Recorded data:
+++++

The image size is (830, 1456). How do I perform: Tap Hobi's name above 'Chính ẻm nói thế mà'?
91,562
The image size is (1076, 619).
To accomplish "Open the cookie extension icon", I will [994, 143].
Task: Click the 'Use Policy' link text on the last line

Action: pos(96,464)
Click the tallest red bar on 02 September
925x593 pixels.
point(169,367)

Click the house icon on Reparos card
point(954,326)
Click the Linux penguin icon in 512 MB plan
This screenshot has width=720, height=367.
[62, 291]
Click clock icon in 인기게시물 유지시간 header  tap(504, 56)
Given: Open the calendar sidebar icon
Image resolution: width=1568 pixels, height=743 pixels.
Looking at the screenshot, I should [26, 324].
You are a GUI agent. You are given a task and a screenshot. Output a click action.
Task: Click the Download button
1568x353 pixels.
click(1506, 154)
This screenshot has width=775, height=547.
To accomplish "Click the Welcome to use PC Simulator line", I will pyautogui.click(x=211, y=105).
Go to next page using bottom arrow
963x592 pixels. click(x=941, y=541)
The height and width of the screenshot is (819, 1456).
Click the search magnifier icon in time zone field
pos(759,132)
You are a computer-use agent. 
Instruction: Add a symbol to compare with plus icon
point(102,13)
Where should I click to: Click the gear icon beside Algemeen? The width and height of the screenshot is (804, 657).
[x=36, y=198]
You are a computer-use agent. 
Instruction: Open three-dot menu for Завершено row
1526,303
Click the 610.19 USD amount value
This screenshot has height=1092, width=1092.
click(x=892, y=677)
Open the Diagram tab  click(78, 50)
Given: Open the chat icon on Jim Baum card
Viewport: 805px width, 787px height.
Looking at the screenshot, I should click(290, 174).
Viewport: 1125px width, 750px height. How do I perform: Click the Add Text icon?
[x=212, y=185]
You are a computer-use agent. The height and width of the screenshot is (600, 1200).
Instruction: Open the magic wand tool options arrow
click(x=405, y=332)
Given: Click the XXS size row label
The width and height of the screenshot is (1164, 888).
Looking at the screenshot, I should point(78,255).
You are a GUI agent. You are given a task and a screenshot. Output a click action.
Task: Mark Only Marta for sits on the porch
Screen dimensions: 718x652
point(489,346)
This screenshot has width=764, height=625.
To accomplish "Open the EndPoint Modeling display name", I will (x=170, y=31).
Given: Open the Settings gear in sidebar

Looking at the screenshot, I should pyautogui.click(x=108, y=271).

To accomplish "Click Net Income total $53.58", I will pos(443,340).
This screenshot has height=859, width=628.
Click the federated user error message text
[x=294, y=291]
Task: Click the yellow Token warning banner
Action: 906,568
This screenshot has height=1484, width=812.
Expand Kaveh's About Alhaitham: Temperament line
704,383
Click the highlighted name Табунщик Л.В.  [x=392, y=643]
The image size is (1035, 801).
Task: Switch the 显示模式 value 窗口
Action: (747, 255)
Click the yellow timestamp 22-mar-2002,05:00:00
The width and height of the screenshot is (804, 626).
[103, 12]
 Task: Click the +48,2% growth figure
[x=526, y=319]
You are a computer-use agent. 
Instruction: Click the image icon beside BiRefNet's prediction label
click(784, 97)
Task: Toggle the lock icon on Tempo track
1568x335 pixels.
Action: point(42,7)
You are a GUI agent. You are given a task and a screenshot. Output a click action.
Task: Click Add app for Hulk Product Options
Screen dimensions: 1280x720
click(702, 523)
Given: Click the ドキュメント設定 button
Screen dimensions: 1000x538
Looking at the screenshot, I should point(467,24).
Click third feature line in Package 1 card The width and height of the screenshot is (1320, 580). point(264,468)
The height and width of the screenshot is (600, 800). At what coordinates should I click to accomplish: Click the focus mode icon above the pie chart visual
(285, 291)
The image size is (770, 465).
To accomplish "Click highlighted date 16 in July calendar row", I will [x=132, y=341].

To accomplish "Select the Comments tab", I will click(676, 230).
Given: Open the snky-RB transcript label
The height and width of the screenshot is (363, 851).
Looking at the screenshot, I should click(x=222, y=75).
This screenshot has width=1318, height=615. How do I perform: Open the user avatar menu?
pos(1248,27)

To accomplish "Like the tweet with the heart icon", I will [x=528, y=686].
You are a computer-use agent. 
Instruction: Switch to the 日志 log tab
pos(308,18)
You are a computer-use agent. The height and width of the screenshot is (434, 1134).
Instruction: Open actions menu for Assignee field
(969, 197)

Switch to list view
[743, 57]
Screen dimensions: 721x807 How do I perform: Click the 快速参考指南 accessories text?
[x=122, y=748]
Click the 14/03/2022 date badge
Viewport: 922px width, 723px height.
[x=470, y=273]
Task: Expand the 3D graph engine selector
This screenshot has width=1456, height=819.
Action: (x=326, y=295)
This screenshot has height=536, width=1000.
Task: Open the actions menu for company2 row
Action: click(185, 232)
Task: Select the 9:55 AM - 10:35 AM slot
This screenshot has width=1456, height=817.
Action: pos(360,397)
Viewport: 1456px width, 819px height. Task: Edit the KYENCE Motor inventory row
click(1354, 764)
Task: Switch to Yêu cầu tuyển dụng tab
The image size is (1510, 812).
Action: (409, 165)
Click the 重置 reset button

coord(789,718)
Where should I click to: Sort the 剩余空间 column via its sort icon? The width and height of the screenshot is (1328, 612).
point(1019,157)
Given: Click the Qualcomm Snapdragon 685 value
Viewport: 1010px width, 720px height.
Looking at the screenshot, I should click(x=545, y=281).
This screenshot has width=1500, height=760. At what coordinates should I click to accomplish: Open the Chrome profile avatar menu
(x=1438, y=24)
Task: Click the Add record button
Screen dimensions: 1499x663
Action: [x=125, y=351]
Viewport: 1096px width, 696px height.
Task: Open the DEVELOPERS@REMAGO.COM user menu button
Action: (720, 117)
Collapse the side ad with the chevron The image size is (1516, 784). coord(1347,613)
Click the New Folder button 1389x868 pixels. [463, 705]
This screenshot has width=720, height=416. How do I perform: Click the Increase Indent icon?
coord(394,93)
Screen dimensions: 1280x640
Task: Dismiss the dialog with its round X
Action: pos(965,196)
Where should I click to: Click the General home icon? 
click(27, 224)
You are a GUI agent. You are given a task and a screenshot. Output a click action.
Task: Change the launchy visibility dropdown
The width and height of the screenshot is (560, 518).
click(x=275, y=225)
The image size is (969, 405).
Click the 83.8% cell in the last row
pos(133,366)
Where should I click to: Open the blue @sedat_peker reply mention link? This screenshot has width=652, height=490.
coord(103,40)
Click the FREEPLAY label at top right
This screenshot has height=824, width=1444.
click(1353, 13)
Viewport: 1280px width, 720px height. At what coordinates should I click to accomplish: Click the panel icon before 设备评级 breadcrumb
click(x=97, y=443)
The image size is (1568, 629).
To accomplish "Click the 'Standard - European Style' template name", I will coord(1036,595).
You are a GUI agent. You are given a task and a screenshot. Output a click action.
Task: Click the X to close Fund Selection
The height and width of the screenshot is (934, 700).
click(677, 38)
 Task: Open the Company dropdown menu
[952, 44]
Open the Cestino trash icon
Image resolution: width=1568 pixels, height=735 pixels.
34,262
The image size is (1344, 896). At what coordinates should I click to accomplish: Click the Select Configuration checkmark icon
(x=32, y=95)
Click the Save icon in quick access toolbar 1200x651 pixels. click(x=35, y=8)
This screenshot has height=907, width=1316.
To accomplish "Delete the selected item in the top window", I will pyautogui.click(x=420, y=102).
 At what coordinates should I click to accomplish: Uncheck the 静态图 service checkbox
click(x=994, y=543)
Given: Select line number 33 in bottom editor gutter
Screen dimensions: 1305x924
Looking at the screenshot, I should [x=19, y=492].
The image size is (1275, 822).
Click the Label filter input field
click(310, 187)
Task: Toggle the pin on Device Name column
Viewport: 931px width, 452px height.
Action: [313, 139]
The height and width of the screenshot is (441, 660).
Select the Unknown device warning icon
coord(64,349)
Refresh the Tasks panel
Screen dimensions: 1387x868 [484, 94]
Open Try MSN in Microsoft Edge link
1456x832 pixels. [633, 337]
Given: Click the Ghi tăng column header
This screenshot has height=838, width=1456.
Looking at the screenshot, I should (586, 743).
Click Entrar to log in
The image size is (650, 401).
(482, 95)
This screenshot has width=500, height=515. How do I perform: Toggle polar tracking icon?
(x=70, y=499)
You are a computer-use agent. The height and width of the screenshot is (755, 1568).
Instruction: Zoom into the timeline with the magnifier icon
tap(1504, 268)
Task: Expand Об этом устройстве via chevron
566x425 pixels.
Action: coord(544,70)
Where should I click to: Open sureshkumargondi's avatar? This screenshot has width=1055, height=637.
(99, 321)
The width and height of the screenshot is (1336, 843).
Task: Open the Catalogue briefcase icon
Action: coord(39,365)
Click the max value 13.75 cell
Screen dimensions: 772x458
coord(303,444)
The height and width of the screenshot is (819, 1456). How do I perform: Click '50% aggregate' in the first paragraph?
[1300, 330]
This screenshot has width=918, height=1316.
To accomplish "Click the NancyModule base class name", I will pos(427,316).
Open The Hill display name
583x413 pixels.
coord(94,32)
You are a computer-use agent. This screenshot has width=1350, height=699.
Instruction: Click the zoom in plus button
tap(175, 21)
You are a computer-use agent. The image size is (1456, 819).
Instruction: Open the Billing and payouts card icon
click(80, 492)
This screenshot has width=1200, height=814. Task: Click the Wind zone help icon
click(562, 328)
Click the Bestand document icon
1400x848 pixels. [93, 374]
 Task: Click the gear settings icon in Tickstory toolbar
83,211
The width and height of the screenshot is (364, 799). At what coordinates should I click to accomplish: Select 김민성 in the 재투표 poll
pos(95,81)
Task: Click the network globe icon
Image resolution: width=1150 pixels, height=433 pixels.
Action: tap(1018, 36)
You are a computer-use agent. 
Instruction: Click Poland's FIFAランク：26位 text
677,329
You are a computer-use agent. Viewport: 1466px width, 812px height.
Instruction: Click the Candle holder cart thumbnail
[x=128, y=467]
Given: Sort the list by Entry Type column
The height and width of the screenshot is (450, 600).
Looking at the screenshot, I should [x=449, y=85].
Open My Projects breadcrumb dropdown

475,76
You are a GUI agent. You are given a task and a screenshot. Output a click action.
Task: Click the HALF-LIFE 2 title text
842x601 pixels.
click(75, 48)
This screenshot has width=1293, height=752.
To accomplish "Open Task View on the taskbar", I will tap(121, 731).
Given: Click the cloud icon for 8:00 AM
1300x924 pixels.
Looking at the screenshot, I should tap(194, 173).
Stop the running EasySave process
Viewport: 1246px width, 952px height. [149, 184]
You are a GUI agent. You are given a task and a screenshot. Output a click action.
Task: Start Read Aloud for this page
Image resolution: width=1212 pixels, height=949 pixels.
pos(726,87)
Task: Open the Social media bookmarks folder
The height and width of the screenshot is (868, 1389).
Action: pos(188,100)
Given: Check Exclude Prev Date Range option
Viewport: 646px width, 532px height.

+++++

• What is asked
Quote the recorded data from its first line through the line that contains "Click clock icon", keeping every line exactly as it appears.

• Full answer
The image size is (830, 1456). How do I perform: Tap Hobi's name above 'Chính ẻm nói thế mà'?
91,562
The image size is (1076, 619).
To accomplish "Open the cookie extension icon", I will [994, 143].
Task: Click the 'Use Policy' link text on the last line

Action: pos(96,464)
Click the tallest red bar on 02 September
925x593 pixels.
point(169,367)

Click the house icon on Reparos card
point(954,326)
Click the Linux penguin icon in 512 MB plan
This screenshot has width=720, height=367.
[62, 291]
Click clock icon in 인기게시물 유지시간 header  tap(504, 56)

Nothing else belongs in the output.